READING TEXT:
----------

As the marijuana industry explodes across the nation and state laws trend toward legalization and decriminalization, the federal government's staunch stance against the happy little plant may seem at odds with public opinion.
Aside from enjoying the ire of Attorney General Jeff Sessions, marijuana sits at the top of the DEA's list of controlled substances. The only way to knock it down requires a lengthy FDA process that, while progress continues with Phoenix-based researcher Sue Sisley's study, may take years.
But as the old adage goes, there's more than one way to smoke a bowl.
Now, a group of marijuana advocates have recently brought a lawsuit against Attorney General Jeff Sessions and the Drug Enforcement Agency challenging the constitutionality marijuana's status as a Schedule I drug.
Drugs populating the highest tier of the list are determined to have "no currently accepted medical use and a high potential for abuse." You know, like alcohol. This classification puts marijuana alongside drugs like LSD, ecstasy and peyote, and considers it more dangerous than drugs like meth and cocaine.
Makes you wonder if anyone actually tried these drugs before writing laws about them.
How is it that the federal government considers marijuana to have no medicinal value despite the majority of the industry containing the term "medical?"
Well, the short story is that the government needs to be convinced through its own process, which it has made even more difficult for potential marijuana researchers by providing only a limited supply of ditch weed for research.
The lawsuit, filed in the Southern District of New York, is a different angle of attack. Plaintiffs say the federal government never actually thought marijuana was as dangerous as its schedule would suggest, which we certainly hope is true because there's enough delusional mania occupying the federal government at the moment.

----------

EXTRACTED DATA:
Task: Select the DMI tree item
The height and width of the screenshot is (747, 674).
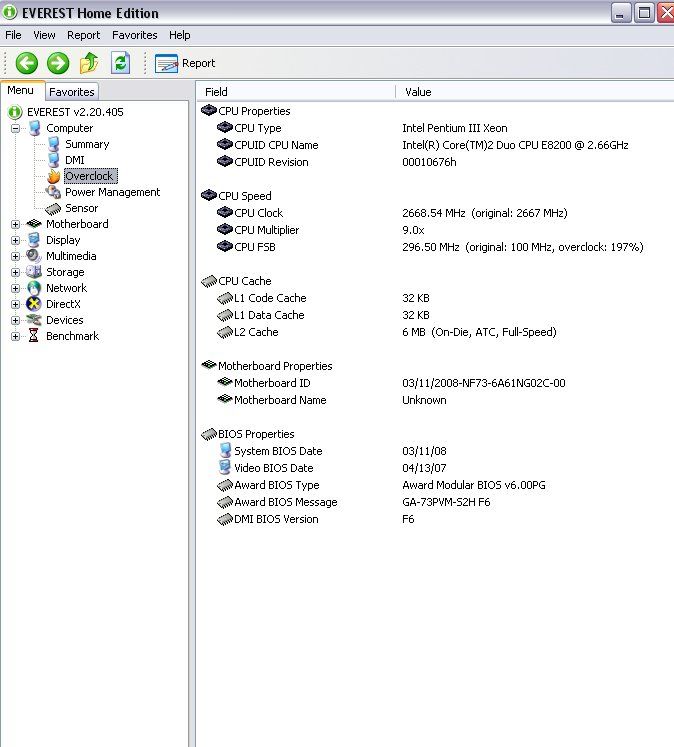Action: (75, 160)
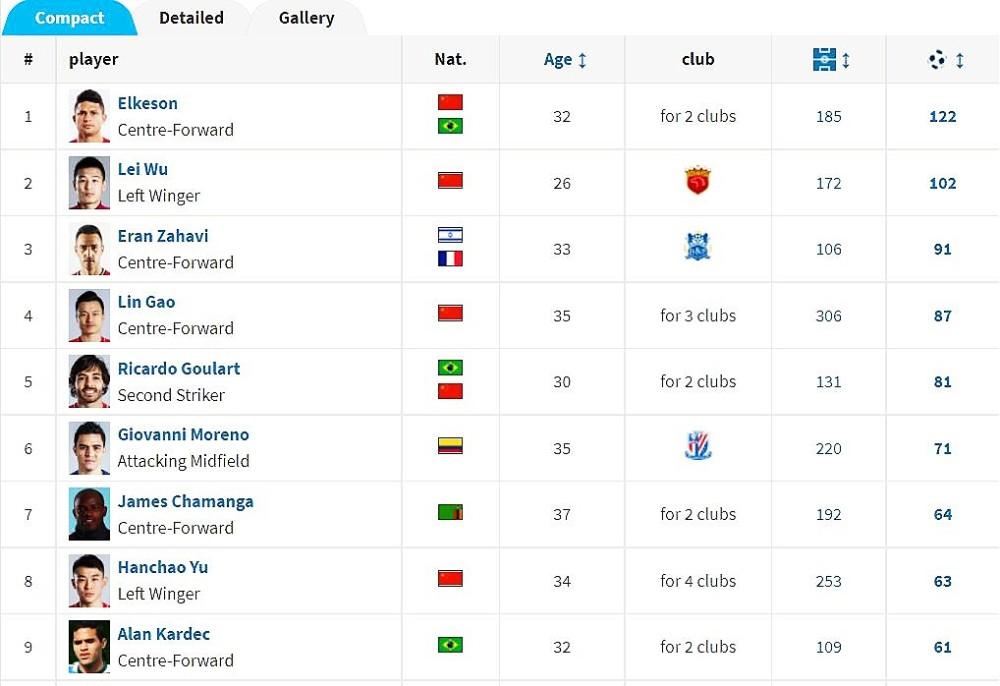Click sort arrows beside the appearances icon
Image resolution: width=1000 pixels, height=686 pixels.
click(x=846, y=60)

----------

According to the article on the marijuana lawsuit above, where was the lawsuit filed?

PROBLEM SOLUTION: In the Southern District of New York.